๐Ÿ“‘How to build a PDF summariser

Creating a PDF uploader and using LLM to summarise the content.

Key Components:

  • FileUpload Component: An UI component that allows users to select and upload PDF files..

  • APIs: We need two backends here

    • Upload Endpoint: Accepts PDF file uploads, stores them in Databutton's storage, and returns the filename.

    • Extract Endpoint: Fetches the stored PDF file, extracts its content as text, and returns the extracted text.

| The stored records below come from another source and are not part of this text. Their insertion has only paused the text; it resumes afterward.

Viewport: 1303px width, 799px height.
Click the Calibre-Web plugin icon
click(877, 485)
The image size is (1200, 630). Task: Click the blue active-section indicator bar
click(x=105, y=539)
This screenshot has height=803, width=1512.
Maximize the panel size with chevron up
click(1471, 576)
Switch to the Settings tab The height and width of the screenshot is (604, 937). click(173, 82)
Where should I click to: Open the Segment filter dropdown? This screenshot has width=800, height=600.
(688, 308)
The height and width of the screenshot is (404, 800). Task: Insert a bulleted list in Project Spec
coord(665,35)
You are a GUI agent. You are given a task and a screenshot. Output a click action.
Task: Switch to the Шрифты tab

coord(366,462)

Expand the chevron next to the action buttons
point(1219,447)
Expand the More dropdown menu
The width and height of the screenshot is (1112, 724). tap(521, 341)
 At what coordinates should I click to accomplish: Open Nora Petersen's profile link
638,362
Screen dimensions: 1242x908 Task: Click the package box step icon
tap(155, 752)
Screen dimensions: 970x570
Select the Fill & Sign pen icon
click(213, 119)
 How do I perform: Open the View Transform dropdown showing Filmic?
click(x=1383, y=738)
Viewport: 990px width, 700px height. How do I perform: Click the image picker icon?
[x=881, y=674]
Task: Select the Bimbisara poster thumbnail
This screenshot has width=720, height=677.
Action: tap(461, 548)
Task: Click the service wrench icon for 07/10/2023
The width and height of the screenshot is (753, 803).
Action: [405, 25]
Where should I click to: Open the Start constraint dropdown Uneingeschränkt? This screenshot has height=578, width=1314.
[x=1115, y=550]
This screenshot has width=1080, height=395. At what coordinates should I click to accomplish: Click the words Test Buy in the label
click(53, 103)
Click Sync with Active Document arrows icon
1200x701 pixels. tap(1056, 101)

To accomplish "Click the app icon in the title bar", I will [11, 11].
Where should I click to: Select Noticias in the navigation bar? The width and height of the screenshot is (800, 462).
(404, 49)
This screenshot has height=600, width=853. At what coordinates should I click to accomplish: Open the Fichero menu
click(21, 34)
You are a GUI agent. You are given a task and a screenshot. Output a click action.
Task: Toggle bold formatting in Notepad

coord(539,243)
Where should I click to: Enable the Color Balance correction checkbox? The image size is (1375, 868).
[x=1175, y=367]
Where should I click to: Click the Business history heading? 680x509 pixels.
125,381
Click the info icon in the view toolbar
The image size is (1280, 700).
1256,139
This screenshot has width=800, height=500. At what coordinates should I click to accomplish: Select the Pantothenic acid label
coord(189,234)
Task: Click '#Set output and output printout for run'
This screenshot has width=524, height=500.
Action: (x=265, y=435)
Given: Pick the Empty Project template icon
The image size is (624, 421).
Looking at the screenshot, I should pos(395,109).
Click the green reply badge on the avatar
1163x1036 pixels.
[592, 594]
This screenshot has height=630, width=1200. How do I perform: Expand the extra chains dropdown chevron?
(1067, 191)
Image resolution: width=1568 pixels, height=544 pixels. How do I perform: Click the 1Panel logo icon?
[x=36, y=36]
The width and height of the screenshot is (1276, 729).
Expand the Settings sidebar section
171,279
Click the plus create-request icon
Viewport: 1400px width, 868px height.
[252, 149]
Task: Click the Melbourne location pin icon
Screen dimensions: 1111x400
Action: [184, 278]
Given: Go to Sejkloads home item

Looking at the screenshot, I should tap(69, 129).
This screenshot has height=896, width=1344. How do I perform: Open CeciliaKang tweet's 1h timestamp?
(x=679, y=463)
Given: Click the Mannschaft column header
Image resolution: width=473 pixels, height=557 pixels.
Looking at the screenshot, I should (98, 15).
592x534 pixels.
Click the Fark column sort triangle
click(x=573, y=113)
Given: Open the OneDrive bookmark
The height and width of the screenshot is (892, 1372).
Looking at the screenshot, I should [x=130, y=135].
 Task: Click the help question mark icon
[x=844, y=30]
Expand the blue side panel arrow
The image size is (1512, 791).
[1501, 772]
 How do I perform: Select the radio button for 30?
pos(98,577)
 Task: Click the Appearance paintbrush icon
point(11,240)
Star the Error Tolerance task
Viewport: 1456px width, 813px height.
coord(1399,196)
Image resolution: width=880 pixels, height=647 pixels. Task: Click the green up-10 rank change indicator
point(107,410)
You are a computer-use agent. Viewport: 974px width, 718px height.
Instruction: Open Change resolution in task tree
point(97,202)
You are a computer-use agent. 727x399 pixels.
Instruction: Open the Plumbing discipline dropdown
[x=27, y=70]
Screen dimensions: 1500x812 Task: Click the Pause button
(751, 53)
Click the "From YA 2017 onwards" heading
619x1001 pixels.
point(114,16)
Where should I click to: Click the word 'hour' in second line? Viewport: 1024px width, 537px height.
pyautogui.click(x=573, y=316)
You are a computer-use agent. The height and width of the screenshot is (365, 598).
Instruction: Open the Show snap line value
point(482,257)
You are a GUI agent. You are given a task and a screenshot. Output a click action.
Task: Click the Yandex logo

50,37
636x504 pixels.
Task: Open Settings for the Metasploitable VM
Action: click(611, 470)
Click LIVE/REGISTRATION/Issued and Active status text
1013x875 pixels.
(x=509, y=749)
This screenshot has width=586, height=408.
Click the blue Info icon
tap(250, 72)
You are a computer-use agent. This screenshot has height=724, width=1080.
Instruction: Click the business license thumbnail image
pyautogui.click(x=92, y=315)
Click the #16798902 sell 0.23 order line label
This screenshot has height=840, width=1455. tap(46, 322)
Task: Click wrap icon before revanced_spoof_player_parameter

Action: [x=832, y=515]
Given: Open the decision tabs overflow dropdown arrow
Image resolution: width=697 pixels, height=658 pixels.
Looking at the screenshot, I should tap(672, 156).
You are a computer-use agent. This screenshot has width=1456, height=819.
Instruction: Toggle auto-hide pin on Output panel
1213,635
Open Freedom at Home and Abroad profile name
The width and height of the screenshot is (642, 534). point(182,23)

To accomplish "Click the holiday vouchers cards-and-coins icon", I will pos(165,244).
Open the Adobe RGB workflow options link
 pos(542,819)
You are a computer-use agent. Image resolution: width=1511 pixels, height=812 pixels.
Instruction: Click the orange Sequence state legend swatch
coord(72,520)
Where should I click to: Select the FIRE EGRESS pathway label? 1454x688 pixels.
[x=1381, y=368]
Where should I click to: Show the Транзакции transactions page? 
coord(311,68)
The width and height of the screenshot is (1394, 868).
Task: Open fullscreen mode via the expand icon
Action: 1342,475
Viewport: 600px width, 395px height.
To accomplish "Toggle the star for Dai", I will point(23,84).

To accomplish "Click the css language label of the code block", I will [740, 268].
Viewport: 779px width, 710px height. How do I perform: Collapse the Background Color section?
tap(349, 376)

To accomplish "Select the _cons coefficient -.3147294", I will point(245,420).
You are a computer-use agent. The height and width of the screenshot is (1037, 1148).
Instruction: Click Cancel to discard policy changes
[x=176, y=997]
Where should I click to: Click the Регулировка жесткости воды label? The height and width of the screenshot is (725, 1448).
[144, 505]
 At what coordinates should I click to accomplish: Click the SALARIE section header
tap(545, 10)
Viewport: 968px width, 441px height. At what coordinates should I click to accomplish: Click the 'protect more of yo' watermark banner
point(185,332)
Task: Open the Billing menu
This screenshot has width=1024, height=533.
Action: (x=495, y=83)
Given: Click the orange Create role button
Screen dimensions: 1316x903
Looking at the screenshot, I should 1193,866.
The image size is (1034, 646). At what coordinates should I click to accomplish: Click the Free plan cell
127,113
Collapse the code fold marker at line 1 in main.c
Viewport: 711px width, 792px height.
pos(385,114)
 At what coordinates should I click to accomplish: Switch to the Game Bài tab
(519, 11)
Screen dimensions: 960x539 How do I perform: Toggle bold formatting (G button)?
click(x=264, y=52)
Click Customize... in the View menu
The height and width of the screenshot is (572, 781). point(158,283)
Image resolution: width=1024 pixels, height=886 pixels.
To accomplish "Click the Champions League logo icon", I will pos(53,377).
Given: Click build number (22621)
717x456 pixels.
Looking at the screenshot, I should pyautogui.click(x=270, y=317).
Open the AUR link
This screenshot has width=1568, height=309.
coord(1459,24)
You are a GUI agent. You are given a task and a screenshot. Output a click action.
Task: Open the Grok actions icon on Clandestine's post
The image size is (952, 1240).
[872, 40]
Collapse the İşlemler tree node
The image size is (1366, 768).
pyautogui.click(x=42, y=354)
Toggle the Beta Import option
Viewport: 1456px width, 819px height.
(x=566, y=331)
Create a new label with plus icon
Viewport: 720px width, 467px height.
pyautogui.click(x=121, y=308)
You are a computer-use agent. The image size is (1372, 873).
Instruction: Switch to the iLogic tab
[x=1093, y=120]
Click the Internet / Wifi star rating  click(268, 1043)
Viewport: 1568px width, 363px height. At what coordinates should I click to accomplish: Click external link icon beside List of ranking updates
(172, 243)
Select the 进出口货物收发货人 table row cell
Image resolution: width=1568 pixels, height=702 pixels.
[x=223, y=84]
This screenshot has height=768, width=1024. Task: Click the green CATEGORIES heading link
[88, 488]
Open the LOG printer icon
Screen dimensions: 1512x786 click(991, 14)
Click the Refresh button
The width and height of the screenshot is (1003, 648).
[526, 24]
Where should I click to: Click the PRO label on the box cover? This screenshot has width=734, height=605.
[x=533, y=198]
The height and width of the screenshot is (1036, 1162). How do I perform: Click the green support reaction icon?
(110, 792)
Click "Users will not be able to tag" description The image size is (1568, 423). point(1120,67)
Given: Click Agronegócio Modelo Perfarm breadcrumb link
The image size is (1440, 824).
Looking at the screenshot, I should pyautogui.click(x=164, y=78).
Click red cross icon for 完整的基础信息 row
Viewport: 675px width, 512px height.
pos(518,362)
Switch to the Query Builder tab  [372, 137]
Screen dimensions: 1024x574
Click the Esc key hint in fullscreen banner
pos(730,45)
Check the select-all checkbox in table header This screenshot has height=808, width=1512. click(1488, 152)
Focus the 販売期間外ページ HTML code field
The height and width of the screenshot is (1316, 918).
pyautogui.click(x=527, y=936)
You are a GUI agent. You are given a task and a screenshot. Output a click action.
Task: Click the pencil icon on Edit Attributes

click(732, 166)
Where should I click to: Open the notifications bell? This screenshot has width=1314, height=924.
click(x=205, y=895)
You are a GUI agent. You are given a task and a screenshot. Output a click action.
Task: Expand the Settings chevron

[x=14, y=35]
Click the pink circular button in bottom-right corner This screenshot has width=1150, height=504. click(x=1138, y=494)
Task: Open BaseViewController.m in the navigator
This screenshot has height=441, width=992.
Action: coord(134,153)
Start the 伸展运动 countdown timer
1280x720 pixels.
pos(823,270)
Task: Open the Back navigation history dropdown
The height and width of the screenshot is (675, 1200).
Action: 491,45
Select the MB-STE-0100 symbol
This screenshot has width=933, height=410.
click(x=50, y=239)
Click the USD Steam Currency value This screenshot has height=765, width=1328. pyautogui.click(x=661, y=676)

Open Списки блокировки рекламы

    • llm_summarizer: Accepts the extracted text, uses OpenAI LLM to summarize it, and returns the summary.

App's Workflow:

  1. User uploads a PDF file via the FileUpload component.

  2. The file is sent to the upload_and_extract API, which stores the file and extracts its text.

  3. The extracted text is displayed on the Home page.

  4. User can then click a button to summarize the extracted text using the llm_summarizer API.

  5. The summary is displayed on the Home page

Prompting guides to build the app

Databutton is usually good in building in the skeleton of such apps. However, it is a good practice to pass a clear strcuture of the app ( UI + Backends ) in form of prompting or via some simple sketches.

In this use case, mentioning Databutton :

"Hey I would like to build a PDF summariser App."

Databutton came up with a clear outline of the app;

Building the UI

Databutton created the File Upload component sucessfully.

Here's the code -

Code for the File Upload UI Component
import brain from "brain";
import type React from "react";
import { useState } from "react";

export type Props = {};

export const FileUpload = (props: Props) => {
  const [file, setFile] = useState<File | null>(null);
  const [extractedText, setExtractedText] = useState<string>("");
  const [summary, setSummary] = useState<string>("");

  const handleFileChange = (event: React.ChangeEvent<HTMLInputElement>) => {
    if (event.target.files && event.target.files.length > 0) {
      setFile(event.target.files[0]);
    }
  };

  const handleUpload = async () => {
    if (file) {
      try {
        // Upload the PDF file
        const uploadResponse = await brain.upload_pdf({ file });
        const uploadData = await uploadResponse.json();
        const filename = uploadData.filename;

        // Extract text from the uploaded PDF
        const extractResponse = await brain.extract_text({ filename });
        const extractData = await extractResponse.json();
        setExtractedText(extractData.text);
      } catch (error) {
        console.error("Error during file upload and extraction:", error);
      }
    }
  };

  const handleSummarize = async () => {
    if (extractedText) {
      try {
        const response = await brain.summarize_text({ text: extractedText });
        const data = await response.json();
        setSummary(data.summary);
      } catch (error) {
        console.error("Error during text summarization:", error);
      }
    }
  };

  return (
    <div className="p-4 border rounded">
      <input type="file" accept="application/pdf" onChange={handleFileChange} />
      {file && <p>Selected file: {file.name}</p>}
      <button
        onClick={handleUpload}
        className="mt-2 p-2 bg-blue-500 text-white rounded"
      >
        Upload
      </button>
      {extractedText && (
        <div className="mt-4">
          <h2 className="text-xl font-bold">Extracted Text</h2>
          <p>{extractedText}</p>
          <button
            onClick={handleSummarize}
            className="mt-2 p-2 bg-green-500 text-white rounded"
          >
            Summarize
          </button>
        </div>
      )}
      {summary && (
        <div className="mt-4">
          <h2 className="text-xl font-bold">Summary</h2>
          <p>{summary}</p>
        </div>
      )}
    </div>
  );
};

Note : This was the final UI component code that Databutton generated after integrating the backends / APIs ( brain modules). For integrating it is crucial to use the hastag (#) with a prompt refering to the API / backend to integrate.

Building the Backends

For building the backend, it's important to provide a clear and consideration prompt . Instead of having a single API as Databutton suggested, we took the route of breaking it down into two APIs .

Here's how it can be prompted,

How about we break down this in two APIs.
Upload and Extract content from PDF :
Upload the PDF file, store it over databutton's storage with the filename
Fetch the same file from storage and extract the content as text
LLM Summarizer :
Accept the context and use OpenAI LLM to summarise

Databutton, reinitialized it's plan and went on building the backends.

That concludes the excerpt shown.